GOAL OF THE EXERCISE: Only the lines from the one with "This screenshot has width=662, height=511." to the end of the records are wanted, each repeated exactly, both ends included.

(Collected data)
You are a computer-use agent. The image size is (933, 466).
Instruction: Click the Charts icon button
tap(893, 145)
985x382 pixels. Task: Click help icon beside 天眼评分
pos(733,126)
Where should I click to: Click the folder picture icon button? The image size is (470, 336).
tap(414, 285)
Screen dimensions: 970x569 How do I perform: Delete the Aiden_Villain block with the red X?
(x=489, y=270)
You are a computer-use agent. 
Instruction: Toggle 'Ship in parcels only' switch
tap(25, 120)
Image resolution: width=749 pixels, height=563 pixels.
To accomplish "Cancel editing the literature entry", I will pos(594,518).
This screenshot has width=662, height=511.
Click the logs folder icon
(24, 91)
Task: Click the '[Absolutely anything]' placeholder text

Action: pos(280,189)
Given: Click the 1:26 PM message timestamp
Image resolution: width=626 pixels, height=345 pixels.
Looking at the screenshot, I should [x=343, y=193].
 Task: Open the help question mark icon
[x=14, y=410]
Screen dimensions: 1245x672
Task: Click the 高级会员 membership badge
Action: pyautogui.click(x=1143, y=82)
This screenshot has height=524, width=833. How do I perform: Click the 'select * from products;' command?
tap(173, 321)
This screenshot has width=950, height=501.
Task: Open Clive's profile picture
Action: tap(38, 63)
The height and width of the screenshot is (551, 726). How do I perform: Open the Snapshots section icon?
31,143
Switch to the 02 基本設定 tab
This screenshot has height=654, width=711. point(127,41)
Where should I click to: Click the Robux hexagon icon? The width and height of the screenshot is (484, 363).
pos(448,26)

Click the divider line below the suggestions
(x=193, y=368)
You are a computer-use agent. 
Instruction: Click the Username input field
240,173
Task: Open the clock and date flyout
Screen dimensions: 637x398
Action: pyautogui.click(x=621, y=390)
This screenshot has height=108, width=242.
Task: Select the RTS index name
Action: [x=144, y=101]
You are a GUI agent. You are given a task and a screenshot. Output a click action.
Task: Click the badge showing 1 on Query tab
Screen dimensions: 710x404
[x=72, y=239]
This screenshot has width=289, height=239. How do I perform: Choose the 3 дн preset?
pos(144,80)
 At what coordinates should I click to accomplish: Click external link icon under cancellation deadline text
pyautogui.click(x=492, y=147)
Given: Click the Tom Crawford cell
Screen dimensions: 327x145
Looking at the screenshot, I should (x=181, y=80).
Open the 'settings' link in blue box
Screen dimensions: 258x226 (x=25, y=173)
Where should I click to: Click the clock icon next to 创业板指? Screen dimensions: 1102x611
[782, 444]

TASK OUTPUT:
This screenshot has width=662, height=511.
Click the logs folder icon
(24, 91)
Task: Click the '[Absolutely anything]' placeholder text

Action: pos(280,189)
Given: Click the 1:26 PM message timestamp
Image resolution: width=626 pixels, height=345 pixels.
Looking at the screenshot, I should [x=343, y=193].
 Task: Open the help question mark icon
[x=14, y=410]
Screen dimensions: 1245x672
Task: Click the 高级会员 membership badge
Action: pyautogui.click(x=1143, y=82)
This screenshot has height=524, width=833. How do I perform: Click the 'select * from products;' command?
tap(173, 321)
This screenshot has width=950, height=501.
Task: Open Clive's profile picture
Action: tap(38, 63)
The height and width of the screenshot is (551, 726). How do I perform: Open the Snapshots section icon?
31,143
Switch to the 02 基本設定 tab
This screenshot has height=654, width=711. point(127,41)
Where should I click to: Click the Robux hexagon icon? The width and height of the screenshot is (484, 363).
pos(448,26)

Click the divider line below the suggestions
(x=193, y=368)
You are a computer-use agent. 
Instruction: Click the Username input field
240,173
Task: Open the clock and date flyout
Screen dimensions: 637x398
Action: pyautogui.click(x=621, y=390)
This screenshot has height=108, width=242.
Task: Select the RTS index name
Action: [x=144, y=101]
You are a GUI agent. You are given a task and a screenshot. Output a click action.
Task: Click the badge showing 1 on Query tab
Screen dimensions: 710x404
[x=72, y=239]
This screenshot has width=289, height=239. How do I perform: Choose the 3 дн preset?
pos(144,80)
 At what coordinates should I click to accomplish: Click external link icon under cancellation deadline text
pyautogui.click(x=492, y=147)
Given: Click the Tom Crawford cell
Screen dimensions: 327x145
Looking at the screenshot, I should (x=181, y=80).
Open the 'settings' link in blue box
Screen dimensions: 258x226 (x=25, y=173)
Where should I click to: Click the clock icon next to 创业板指? Screen dimensions: 1102x611
[782, 444]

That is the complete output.